Virus Outbreak at work

A[L]C · 8 Nov 2006 at 13:57

hehe got a virus outbreak at work. Some people are getting notification from SAV10 of w32.spybot.worm and others getting a 60 second shut down message then the machine powers off.

All machines have SAV10 installed with the latest updates. Sounds like the blaster or sasser but surprised SAV didnt pick it up :confused:

A[L]C · 8 Nov 2006 at 13:58

Oh it also appears to be locking AD accounts too :confused:

Beansprout · 8 Nov 2006 at 13:58

Run Windows Update - sounds like some patches aren't installed. Also/Or see here for a list of the probable patches which need installing

Then/Or disconnect each machine from the network and run a full virus scan.

A[L]C · 8 Nov 2006 at 14:03

Beansprout said:
Run Windows Update - sounds like some patches aren't installed. Also/Or see here for a list of the probable patches which need installing

Then/Or disconnect each machine from the network and run a full virus scan.

1600 pcs over 90 remote sites

All pcs updated using WSUS from a central server.

Beansprout · 8 Nov 2006 at 14:29

A[L]C said:
1600 pcs over 90 remote sites

All pcs updated using WSUS from a central server.

Weird o.o.

Removal instructions here, hopefully they'll help

Energize · 8 Nov 2006 at 14:36

I'd love something like that to happen at my school.

A[L]C · 8 Nov 2006 at 14:49

TBH its a nightmare. Im on the service desk and we're getting mullered. Soooooooooo busy

Meatball · 8 Nov 2006 at 15:39

stop the pcs shutting down by:

1) Start
2) Run
3) type in: shutdown /a

Steve Watford · 8 Nov 2006 at 16:08

Sounds like you need new computers, I'll take the 1600 broken PCs off you for free though.

Ebay here I come.

stoofa · 8 Nov 2006 at 17:37

If you site was properly configured with SAV:

All Windows PC's running SAV
At least one SAV server configured to collect definitions daily
All clients (via SAV server configuration) told to update daily
Clients not able to shut-down SAV services
SAV features for laptop users configured correctly
Any machine not running SAV or good virus checker not allowed on network

Then you would not have this outbreak you've currently got...period.

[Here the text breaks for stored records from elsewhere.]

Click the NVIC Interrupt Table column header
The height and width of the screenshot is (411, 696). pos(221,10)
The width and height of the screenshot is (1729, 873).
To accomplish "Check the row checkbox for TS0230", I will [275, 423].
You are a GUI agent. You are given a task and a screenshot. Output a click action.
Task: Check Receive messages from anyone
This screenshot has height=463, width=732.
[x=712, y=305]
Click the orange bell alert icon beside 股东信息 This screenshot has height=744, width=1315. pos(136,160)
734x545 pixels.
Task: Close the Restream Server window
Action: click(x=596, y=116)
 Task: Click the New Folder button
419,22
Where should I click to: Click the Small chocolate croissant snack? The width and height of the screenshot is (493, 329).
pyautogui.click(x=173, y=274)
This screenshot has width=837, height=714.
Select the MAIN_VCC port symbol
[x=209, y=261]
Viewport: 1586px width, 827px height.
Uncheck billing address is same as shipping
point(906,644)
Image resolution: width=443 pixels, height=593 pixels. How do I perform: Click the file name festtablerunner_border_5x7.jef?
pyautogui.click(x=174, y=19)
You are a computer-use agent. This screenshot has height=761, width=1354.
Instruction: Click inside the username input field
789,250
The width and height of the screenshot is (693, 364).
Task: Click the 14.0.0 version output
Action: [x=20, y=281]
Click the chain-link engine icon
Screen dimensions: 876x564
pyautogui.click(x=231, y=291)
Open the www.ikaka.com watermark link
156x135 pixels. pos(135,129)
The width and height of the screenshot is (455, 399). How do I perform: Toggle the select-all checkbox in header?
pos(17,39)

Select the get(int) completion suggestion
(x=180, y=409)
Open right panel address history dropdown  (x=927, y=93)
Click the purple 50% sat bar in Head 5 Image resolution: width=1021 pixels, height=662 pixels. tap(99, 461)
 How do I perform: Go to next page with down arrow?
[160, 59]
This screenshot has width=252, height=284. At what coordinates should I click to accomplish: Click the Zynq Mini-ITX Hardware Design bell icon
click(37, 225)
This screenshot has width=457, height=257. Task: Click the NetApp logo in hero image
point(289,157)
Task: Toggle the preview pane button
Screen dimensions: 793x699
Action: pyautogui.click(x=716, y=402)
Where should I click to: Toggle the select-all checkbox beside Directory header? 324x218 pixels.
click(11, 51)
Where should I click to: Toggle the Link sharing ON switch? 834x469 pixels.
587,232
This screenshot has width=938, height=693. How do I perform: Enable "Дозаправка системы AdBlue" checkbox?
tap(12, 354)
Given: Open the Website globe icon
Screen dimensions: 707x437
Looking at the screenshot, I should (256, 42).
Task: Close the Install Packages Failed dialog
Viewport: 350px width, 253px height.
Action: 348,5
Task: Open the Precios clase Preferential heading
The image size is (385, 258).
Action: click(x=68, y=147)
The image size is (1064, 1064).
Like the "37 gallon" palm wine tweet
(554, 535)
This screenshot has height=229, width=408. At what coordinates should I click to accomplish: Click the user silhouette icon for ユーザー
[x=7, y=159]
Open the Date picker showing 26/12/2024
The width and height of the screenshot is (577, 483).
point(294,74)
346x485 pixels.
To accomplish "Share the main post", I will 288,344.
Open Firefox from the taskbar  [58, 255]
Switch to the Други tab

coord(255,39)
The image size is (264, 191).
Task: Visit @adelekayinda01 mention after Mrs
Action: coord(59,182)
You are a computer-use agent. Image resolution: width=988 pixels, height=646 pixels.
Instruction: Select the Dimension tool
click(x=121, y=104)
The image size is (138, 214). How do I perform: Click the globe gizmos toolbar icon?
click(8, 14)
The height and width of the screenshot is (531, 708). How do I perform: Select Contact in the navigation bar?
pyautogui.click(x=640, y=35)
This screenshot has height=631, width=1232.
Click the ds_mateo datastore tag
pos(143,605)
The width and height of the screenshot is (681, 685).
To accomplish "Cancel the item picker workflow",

Once you've got things cleaned up somebody needs to find out what went wrong, why it went wrong and take steps to make sure it doesn't happen again.
Our last virus outbreak was about 18 months ago when one of our engineers bought an unprotected machine onto our network and then proceeded to download some e-mail via a web interface.
He infected his machine which then scanned around the network and found two Windows servers that were not running AV (because they only ever connected to the Internet for Windows Update) and infected them.

SAV is just amazing in a corporate environment and as long as it is configured correctly more or less faultless.
You cannot of course account for human stupidity...

A[L]C · 8 Nov 2006 at 18:22

stoofa said:
You cannot of course account for human stupidity...

I think we've found the problem right there. Unfortunately the business is waste management... ie bin men, most of whom dont even have home pc's

Ev0 · 8 Nov 2006 at 19:05

Hows does the outbreak start for this, running an executable or something?

Easy enough to sort if your systems are setup a certain way, I'd be interested to see how something like this would go at my place.